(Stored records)

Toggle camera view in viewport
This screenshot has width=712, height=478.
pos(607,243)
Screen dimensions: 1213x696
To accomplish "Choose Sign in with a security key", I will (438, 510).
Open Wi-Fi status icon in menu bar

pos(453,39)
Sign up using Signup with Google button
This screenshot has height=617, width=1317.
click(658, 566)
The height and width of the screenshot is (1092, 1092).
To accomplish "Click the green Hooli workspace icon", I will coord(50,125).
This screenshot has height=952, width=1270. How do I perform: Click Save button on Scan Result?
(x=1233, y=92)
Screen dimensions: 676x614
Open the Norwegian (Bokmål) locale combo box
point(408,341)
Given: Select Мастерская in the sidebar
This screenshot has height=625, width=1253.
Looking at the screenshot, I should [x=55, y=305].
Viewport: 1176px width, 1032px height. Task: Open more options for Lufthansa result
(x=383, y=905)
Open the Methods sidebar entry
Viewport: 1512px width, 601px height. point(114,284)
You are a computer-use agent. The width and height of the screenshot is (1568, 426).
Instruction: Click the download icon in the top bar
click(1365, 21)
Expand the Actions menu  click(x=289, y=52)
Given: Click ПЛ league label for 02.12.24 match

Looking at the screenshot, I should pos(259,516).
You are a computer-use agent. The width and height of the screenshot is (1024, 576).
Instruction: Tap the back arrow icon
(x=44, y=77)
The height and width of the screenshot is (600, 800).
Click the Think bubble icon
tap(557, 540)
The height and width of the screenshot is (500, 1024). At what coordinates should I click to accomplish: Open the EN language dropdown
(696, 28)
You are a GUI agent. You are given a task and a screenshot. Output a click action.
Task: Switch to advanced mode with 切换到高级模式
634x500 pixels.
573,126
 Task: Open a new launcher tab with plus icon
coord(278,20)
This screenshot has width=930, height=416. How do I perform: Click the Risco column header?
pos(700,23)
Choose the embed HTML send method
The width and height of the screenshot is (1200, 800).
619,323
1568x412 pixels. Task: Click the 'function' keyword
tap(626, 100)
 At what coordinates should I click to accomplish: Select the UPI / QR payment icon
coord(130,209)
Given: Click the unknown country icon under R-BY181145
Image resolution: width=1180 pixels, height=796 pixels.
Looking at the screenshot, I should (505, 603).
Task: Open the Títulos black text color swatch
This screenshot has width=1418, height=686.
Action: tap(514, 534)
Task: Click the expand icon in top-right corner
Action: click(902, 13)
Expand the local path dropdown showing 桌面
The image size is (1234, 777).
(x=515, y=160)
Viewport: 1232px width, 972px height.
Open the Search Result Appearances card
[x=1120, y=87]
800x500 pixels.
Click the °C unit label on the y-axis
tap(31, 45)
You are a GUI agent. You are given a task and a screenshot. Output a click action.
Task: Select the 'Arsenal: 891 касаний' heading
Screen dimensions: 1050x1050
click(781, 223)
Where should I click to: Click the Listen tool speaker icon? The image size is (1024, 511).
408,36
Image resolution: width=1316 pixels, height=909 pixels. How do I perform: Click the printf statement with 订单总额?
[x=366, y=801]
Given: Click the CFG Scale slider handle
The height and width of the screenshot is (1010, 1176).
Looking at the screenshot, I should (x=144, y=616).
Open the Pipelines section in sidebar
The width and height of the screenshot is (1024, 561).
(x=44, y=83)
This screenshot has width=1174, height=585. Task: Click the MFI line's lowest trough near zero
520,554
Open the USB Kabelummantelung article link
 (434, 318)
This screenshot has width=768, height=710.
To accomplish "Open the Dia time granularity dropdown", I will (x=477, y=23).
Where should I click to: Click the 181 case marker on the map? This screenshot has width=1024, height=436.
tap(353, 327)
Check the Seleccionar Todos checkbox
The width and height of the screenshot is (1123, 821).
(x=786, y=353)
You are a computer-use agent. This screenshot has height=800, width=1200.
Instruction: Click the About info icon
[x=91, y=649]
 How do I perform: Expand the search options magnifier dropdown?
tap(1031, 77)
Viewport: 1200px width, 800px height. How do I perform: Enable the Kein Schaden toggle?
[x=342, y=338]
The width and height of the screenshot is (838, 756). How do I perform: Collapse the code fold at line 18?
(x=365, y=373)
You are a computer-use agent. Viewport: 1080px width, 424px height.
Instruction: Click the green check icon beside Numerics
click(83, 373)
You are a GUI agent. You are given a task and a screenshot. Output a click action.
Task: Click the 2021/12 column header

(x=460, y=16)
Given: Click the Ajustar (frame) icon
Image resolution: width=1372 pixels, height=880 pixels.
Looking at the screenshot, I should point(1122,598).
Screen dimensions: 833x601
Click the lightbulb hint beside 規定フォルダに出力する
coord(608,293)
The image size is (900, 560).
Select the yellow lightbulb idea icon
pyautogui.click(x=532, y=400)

> _WHAT IS REQUIRED_
Where a line of the entries above holds the word "will", return that line.

> _ANSWER BOX_
To accomplish "Choose Sign in with a security key", I will (438, 510).
To accomplish "Click the green Hooli workspace icon", I will coord(50,125).
To accomplish "Open the Dia time granularity dropdown", I will (x=477, y=23).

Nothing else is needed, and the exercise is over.